*PROMPT*.
Put the stretch of rows from the start through the line containing "coord(532,99)" into a JSON list of strings, one string per line, omitting blank lines.

*PROVIDED MATERIAL*.
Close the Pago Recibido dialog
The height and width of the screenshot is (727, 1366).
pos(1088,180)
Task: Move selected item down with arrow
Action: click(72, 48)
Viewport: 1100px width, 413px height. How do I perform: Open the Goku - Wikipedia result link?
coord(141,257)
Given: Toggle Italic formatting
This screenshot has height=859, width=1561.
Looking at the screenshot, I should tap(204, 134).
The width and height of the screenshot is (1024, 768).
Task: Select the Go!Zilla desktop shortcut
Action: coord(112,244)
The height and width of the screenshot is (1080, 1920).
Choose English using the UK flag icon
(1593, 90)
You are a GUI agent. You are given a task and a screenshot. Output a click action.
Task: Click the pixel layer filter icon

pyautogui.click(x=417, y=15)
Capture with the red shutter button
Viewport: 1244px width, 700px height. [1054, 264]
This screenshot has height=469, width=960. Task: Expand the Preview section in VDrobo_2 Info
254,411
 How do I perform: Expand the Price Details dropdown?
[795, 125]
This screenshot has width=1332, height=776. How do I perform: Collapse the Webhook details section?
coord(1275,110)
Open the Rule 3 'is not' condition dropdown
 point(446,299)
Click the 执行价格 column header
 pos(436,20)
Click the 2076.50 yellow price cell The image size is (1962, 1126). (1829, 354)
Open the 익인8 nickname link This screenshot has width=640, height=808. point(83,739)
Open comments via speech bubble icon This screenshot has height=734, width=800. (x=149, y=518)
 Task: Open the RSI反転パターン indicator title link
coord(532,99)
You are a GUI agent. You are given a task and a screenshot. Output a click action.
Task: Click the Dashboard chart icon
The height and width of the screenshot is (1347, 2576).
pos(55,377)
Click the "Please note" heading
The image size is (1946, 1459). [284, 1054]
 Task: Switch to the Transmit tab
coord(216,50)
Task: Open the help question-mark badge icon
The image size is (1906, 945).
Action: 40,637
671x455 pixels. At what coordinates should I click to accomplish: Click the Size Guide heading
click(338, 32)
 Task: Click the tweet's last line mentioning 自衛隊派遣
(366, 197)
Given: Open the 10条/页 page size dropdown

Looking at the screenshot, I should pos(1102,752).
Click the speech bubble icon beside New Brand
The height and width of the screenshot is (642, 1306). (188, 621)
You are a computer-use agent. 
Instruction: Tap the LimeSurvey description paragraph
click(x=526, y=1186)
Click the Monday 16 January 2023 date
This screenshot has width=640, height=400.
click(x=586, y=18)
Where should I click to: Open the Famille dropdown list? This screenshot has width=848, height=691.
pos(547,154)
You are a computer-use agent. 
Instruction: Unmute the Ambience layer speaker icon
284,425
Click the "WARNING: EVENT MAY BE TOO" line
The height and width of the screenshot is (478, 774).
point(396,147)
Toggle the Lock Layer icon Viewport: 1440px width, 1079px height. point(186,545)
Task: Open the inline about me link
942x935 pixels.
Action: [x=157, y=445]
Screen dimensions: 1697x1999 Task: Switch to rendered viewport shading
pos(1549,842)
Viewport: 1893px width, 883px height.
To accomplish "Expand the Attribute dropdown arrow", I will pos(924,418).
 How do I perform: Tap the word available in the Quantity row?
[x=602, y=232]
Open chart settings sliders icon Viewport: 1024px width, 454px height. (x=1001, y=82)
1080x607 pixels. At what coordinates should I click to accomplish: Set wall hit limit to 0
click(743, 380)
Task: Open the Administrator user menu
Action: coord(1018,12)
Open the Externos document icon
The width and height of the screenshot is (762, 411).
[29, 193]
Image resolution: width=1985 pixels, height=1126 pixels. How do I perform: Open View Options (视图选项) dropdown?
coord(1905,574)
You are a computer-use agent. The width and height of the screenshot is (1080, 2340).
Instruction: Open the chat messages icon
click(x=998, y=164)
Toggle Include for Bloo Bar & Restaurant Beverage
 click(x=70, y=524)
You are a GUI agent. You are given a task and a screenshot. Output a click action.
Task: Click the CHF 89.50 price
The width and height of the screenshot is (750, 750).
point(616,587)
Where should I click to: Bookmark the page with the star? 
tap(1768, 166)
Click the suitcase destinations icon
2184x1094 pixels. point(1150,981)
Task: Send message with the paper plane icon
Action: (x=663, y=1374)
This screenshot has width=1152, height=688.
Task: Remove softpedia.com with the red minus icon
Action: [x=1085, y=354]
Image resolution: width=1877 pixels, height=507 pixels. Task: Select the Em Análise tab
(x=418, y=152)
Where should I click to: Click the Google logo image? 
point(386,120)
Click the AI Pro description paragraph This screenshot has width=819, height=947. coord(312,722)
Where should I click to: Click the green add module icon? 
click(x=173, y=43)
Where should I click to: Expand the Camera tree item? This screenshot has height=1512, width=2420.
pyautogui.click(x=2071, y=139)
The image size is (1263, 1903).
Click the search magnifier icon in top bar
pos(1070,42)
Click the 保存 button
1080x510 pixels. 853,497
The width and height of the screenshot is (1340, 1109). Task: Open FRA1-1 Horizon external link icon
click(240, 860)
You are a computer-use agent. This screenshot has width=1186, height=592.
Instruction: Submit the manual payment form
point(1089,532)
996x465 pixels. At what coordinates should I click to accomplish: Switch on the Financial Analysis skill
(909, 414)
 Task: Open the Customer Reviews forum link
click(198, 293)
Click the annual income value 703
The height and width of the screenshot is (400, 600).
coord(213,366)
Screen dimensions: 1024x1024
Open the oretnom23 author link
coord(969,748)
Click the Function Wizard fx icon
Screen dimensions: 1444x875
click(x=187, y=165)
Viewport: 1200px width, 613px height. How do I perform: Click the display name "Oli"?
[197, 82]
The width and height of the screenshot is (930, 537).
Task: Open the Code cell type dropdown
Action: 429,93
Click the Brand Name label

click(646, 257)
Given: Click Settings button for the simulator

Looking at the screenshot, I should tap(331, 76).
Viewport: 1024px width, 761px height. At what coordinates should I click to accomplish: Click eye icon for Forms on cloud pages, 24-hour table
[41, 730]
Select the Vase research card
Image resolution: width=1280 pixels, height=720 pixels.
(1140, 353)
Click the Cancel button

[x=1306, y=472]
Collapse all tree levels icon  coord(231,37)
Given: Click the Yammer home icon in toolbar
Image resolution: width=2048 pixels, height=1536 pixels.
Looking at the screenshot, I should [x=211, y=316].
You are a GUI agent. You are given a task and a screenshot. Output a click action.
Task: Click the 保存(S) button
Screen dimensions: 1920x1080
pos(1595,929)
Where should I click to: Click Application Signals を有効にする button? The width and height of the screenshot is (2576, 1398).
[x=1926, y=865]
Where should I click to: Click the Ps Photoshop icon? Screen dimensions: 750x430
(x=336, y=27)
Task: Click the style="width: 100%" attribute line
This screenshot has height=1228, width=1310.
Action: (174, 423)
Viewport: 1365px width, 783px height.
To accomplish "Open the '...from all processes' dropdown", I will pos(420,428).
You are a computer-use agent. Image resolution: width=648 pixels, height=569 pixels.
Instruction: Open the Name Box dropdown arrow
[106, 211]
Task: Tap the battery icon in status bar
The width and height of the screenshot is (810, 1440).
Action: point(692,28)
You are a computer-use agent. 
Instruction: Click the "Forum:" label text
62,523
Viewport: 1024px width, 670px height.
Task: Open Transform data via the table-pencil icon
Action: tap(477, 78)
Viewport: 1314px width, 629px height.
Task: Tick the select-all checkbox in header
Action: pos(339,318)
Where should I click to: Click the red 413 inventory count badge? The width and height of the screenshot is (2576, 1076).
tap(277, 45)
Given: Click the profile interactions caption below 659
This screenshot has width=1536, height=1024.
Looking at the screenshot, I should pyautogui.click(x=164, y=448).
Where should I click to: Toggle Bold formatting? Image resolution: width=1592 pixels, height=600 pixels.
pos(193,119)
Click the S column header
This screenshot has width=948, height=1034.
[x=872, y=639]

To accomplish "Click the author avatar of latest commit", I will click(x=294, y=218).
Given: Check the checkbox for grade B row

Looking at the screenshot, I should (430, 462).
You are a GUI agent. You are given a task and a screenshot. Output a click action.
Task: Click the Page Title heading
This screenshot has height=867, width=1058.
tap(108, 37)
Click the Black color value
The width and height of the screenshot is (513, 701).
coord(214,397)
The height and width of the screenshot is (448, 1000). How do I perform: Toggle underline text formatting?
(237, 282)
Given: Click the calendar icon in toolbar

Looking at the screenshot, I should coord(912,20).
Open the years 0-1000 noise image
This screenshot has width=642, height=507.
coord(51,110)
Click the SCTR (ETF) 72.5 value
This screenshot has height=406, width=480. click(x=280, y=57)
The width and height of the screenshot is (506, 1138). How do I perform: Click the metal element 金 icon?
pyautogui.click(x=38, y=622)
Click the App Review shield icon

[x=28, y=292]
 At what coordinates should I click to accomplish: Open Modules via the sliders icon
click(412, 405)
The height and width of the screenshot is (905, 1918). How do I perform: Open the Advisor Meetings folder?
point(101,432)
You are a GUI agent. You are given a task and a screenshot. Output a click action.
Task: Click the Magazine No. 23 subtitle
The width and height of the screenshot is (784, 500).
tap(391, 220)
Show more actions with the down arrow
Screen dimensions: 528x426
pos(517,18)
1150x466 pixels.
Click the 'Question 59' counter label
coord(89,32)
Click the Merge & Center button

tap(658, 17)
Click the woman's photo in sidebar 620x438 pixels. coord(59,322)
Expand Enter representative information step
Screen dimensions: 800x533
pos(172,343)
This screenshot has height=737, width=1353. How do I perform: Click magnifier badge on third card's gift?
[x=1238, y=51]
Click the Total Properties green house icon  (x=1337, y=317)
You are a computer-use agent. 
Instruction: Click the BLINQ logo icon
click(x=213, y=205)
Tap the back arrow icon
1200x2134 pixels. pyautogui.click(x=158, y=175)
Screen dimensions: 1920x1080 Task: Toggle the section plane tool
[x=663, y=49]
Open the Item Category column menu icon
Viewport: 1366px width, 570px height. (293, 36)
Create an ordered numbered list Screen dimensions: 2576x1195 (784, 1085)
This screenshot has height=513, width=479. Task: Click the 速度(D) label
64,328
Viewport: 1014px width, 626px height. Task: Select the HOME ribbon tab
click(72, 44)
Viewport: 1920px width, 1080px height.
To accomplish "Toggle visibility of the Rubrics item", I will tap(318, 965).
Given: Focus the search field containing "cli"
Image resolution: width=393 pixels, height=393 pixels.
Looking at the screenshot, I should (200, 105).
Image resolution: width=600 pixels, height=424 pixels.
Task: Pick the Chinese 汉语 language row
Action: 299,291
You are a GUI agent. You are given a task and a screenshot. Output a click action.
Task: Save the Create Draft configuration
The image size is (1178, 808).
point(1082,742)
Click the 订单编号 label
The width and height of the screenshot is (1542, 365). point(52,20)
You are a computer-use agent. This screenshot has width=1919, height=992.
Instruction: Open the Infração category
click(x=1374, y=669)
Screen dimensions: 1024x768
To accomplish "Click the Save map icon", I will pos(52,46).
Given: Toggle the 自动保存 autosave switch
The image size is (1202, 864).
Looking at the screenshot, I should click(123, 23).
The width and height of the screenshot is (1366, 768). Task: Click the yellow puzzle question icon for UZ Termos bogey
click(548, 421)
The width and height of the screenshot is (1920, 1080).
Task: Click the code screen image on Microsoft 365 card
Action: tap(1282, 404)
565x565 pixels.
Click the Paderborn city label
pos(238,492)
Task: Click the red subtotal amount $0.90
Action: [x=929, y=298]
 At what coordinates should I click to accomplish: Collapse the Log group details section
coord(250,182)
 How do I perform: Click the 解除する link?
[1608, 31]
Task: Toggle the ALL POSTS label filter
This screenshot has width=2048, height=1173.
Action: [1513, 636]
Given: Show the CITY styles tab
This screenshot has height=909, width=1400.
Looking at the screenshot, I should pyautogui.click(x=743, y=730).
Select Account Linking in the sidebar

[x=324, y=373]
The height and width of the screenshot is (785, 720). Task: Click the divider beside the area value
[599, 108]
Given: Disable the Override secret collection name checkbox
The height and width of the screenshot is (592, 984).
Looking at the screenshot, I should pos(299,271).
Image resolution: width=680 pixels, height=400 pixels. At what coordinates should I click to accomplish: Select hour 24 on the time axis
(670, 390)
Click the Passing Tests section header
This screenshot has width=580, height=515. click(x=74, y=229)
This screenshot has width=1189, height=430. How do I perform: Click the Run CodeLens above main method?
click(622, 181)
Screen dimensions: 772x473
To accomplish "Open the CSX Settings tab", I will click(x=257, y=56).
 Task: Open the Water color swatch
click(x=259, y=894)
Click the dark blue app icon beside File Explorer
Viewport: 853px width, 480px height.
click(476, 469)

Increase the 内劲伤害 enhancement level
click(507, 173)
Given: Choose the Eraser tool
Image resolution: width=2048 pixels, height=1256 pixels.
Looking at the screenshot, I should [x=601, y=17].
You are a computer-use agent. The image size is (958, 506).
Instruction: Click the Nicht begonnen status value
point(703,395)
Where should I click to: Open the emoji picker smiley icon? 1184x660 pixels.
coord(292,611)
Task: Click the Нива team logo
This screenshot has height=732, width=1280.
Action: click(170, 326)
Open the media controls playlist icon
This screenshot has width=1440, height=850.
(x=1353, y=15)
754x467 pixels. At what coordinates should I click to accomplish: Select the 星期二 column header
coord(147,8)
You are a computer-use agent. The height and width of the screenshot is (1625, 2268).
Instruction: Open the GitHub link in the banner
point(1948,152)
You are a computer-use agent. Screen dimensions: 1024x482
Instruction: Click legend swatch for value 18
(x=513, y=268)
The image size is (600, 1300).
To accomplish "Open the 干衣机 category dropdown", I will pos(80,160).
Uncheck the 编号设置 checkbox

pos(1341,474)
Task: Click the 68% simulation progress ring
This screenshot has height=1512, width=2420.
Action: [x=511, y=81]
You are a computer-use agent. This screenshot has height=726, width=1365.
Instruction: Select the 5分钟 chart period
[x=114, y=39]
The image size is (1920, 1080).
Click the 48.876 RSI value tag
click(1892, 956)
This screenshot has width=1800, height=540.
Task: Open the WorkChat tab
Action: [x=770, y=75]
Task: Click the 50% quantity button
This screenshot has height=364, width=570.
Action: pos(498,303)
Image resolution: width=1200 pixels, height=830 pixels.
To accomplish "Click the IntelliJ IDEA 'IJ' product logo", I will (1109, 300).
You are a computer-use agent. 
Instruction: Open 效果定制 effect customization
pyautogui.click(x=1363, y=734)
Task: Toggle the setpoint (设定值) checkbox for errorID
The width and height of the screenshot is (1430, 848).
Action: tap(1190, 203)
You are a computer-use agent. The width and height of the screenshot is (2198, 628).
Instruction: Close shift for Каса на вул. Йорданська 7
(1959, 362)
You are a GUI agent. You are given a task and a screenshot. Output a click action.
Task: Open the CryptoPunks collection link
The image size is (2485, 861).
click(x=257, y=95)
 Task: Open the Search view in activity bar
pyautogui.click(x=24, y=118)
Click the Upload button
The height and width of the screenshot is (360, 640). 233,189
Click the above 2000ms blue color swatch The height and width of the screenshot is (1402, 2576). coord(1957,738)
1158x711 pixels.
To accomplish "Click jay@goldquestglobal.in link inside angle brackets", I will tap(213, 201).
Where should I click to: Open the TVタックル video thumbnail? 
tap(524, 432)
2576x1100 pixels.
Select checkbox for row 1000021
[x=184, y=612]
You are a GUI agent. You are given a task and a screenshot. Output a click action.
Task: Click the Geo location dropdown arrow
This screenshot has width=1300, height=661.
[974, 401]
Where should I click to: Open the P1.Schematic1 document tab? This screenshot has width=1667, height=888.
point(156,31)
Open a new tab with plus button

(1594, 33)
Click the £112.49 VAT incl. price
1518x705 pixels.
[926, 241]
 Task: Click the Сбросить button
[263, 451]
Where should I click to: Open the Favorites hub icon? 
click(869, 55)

*ANSWER TO THE PROBLEM*.
[
  "Close the Pago Recibido dialog",
  "The height and width of the screenshot is (727, 1366).",
  "pos(1088,180)",
  "Task: Move selected item down with arrow",
  "Action: click(72, 48)",
  "Viewport: 1100px width, 413px height. How do I perform: Open the Goku - Wikipedia result link?",
  "coord(141,257)",
  "Given: Toggle Italic formatting",
  "This screenshot has height=859, width=1561.",
  "Looking at the screenshot, I should tap(204, 134).",
  "The width and height of the screenshot is (1024, 768).",
  "Task: Select the Go!Zilla desktop shortcut",
  "Action: coord(112,244)",
  "The height and width of the screenshot is (1080, 1920).",
  "Choose English using the UK flag icon",
  "(1593, 90)",
  "You are a GUI agent. You are given a task and a screenshot. Output a click action.",
  "Task: Click the pixel layer filter icon",
  "pyautogui.click(x=417, y=15)",
  "Capture with the red shutter button",
  "Viewport: 1244px width, 700px height. [1054, 264]",
  "This screenshot has height=469, width=960. Task: Expand the Preview section in VDrobo_2 Info",
  "254,411",
  " How do I perform: Expand the Price Details dropdown?",
  "[795, 125]",
  "This screenshot has width=1332, height=776. How do I perform: Collapse the Webhook details section?",
  "coord(1275,110)",
  "Open the Rule 3 'is not' condition dropdown",
  " point(446,299)",
  "Click the 执行价格 column header",
  " pos(436,20)",
  "Click the 2076.50 yellow price cell The image size is (1962, 1126). (1829, 354)",
  "Open the 익인8 nickname link This screenshot has width=640, height=808. point(83,739)",
  "Open comments via speech bubble icon This screenshot has height=734, width=800. (x=149, y=518)",
  " Task: Open the RSI反転パターン indicator title link",
  "coord(532,99)"
]